Pandangan ini sebenarnya berawal dari kepercayaan masyarakat Jawa dulu, bahwa awal mula eksistensi mahkluk di bumi atau di dunia bersumber dari filsafat agraris, yaitu dari menyatunya unsur lelaki dengan unsur perempuan. Di dunia ini Allah Swt, menciptakan makhluk dalam dua jenis seks yaitu lelaki dan perempuan, baik manusia, hewan, maupun tumbuh-tumbuhan. Kepercayaan pada filsafat agraris ini sangat mendasar di lingkungan keluarga besar Karaton di Jawa, seperti Karaton Kasunanan Surakarta, Kasultanan Yogyakarta, dan lain-lain. Kepercayaan itu mulanya dari Hinduisme yang pernah dianut oleh masyarakat di Jawa. Lalu muncul pula kepercayaan tentang bapa angkasa dan ibu bumi/pertiwi. Yang juga dekat dengan kepercayaan filsafat agraris di masyarakat Jawa terwujud dalam bentuk upacara kirab pusaka pada menjelang satu Sura dalam kalender Jawa dengan mengkirabkan pusaka unggulan Karaton yang terdiri dari senjata tajam: tombak pusaka, pisau besar (bendho). Arak-arakan pengirab senjata pusaka unggulan Karaton berjalan mengelilingi komplek Karaton sambil memusatkan pikiran, perasaan, memuji dan memohon kepada Sang Maha Pencipta alam semesta, untuk beroleh perlindungan, kebahagiaan, kesejahteraan lahir dan batin.
Fungsi utama dari senjata tajam pusaka dulu adalah alat untuk membela diri dari serangan musuh, dan binatang atau untuk membunuh musuh. Namun kemudian fungsi dari senjata tajam seperti keris pusaka atau tombak pusaka itu berubah. Di masa damai, kadang orang menggunakan keris hanya sebagai kelengkapan busana upacara kebesaran saat temu pengantin. Maka keris pun dihias dengan intan atau berlian pada pangkal hulu keris. Bahkan sarungnya yang terbuat dari logam diukir sedemikian indah, berlapis emas berkilauan sebagaikebanggaan pemakainya. Lalu, tak urung keris itu menjadi komoditi bisnis yang tinggi nilainya.
Tosan Aji atau senjata pusaka itu bukan hanya keris dan tombak khas Jawa saja,melainkan hampir seluruh daerah di Indonesia memiliki senjata tajam pusaka andalan,seperti rencong di Aceh, badik di Makasar, pedang, tombak berujung tig (trisula), keris bali, dan lain-lain.

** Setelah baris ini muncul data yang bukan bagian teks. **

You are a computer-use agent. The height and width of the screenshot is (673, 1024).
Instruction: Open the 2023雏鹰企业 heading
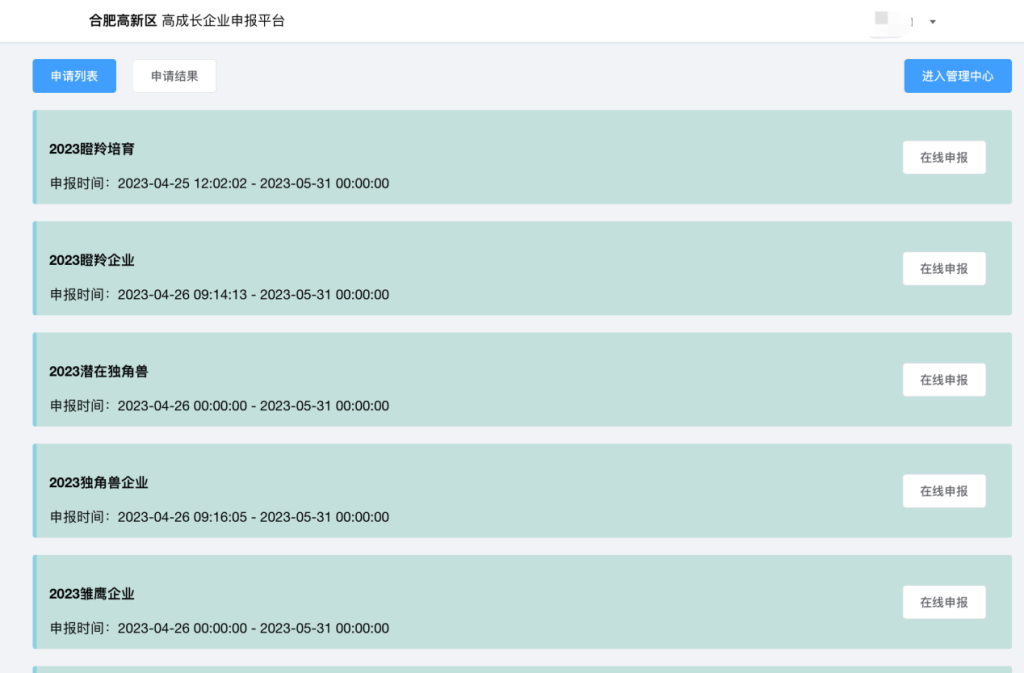pyautogui.click(x=92, y=593)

Ketika Sultan Agung menyerang Kadipaten Pati dengan gelar perang Garudha Nglayang, Supit Urang, Wukir Jaladri, atau gelar Dirada Meta, prajurit yang mendampingi menggunakan senjata tombak yang wajahnya diukir gambar kalacakra. Keris pusaka atau tombak pusaka yang merupakan pusaka unggulan itu keampuhannya bukan saja karena dibuat dari unsur besi baja, besi, nikel, bahkan dicampur dengan unsure batu meteorid yang jatuh dari angkasa sehingga kokoh kuat, tetapi cara pembuatannya disertai dengan iringan doa kepada Sang Maha Pencipta Alam (Allah SWT) dengan suatu upaya spiritual oleh Sang Empu. Sehingga kekuatan spiritual Sang Maha Pencipta Alam itu pun dipercayai orang sebagai kekuatan magis atau mengandung tuah sehingga dapat mempengaruhi pihak lawan menjadi ketakutan kepada pemakai senjata pusaka itu. Pernah ada suatu pendapat yang berdasarkan pada tes ilmiah terhadap keris pusaka dan dinyatakan bahwa keris pusaka itu mengeluarkan energi/kekuatan yang tidak kasat mata (tak tampak dengan mata biasa). Yang menarik hati adalah keris yang dipakai untuk kelengkapan busana pengantin pria khas Jawa. Keris itu dihiasi dengan untaian bunga mawar melati yang dikalungkan pada hulu batang keris. Ternyata itu bukan hanya sekedar hiasan, melainkan mengandung makna untuk mengingatkan orang agar jangan memiliki watak beringas, emosional, pemarah, adigang-adigung-adiguna, sewenang-wenang dan mau menangnya sendiri seperti watak Harya Penangsang.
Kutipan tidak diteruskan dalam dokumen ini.